Von 1995 bis 2002 übernahm Ulrich Tukur mit Ulrich Waller die künstlerische Leitung der Hamburger Kammerspiele. Der Pianist und Sänger gründete die Tanzkapelle "Ulrich Tukur und die Rhythmus Boys", mit der er 1998 die erste CD aufnahm und auf zahlreiche Tourneen ging. Im Herbst 2003 folgten die letzte CD und weitere Tourneen. Im Jahr 2002 veröffentlichte das Multitalent seine ersten Hörbücher: "Der Frauenmörder" von Hugo Bettauer und "36 Stunden - Die Geschichte vom Fräulein Pollinger" von Ödön von Horwarth, welches in die HR2-Hörbuch-Bestsellerliste gewählt wurde.

Das Theaterpublikum konnte ihn unter anderem in Hamburg in "Der Fall Furtwängler" (1999) und von 1999 bis 2001 in Salzburg als "Jedermann" erleben.

Filmrollen

Sein Filmdebüt gab Ulrich Tukur 1982 in "Die weiße Rose" (Regie: Michael Verhoeven). In Film und Fernsehen sowie auf der Theaterbühne spielte er unter namhaften Regisseuren wie Peter Zadek, Hans-Christoph Blumenberg, Heinrich Breloer, Matti Geschonneck, Christian Görlitz und vielen anderen.

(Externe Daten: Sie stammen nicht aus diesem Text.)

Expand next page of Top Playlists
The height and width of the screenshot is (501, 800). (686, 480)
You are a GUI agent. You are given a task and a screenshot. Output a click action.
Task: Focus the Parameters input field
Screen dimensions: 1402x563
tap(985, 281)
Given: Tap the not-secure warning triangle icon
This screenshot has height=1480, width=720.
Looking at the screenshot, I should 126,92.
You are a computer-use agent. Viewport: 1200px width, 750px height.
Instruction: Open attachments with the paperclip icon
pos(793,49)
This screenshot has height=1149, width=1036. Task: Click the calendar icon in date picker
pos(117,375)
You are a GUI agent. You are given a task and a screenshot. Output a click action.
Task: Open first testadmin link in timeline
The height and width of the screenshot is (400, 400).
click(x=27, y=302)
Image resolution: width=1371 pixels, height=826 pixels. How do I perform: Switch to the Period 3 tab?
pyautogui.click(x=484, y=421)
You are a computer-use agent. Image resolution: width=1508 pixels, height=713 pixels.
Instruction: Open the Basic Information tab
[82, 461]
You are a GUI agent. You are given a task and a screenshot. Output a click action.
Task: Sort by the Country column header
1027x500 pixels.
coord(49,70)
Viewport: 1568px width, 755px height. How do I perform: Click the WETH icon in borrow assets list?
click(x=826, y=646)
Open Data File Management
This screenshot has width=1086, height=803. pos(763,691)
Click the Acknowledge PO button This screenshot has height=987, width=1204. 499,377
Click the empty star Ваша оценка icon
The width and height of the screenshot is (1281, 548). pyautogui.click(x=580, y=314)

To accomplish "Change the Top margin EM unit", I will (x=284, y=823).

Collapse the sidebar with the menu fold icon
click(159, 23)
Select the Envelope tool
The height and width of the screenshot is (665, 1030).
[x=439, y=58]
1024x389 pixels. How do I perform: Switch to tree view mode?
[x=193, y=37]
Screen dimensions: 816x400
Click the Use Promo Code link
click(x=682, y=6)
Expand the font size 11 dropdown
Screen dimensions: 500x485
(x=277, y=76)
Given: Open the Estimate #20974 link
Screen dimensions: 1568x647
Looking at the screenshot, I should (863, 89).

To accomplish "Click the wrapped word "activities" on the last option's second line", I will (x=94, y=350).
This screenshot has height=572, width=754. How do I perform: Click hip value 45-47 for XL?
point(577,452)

Er war Andreas Baader in "Stammheim" (1986), der junge Wehner in "Wehner - die unerzählte Geschichte" (1991), spielte die Titelrolle in "Bonhoeffer" (1999), die Hauptrolle in "Heimkehr der Jäger" (2000) und drehte unter Constantin Costa-Gavras "Amen - Der Stellvertreter" (2001). Selbst in Hollywood kennt man ihn: Dort spielte Ulrich Tukur in Steven Soderberghs Produktion "Solaris" (2002) .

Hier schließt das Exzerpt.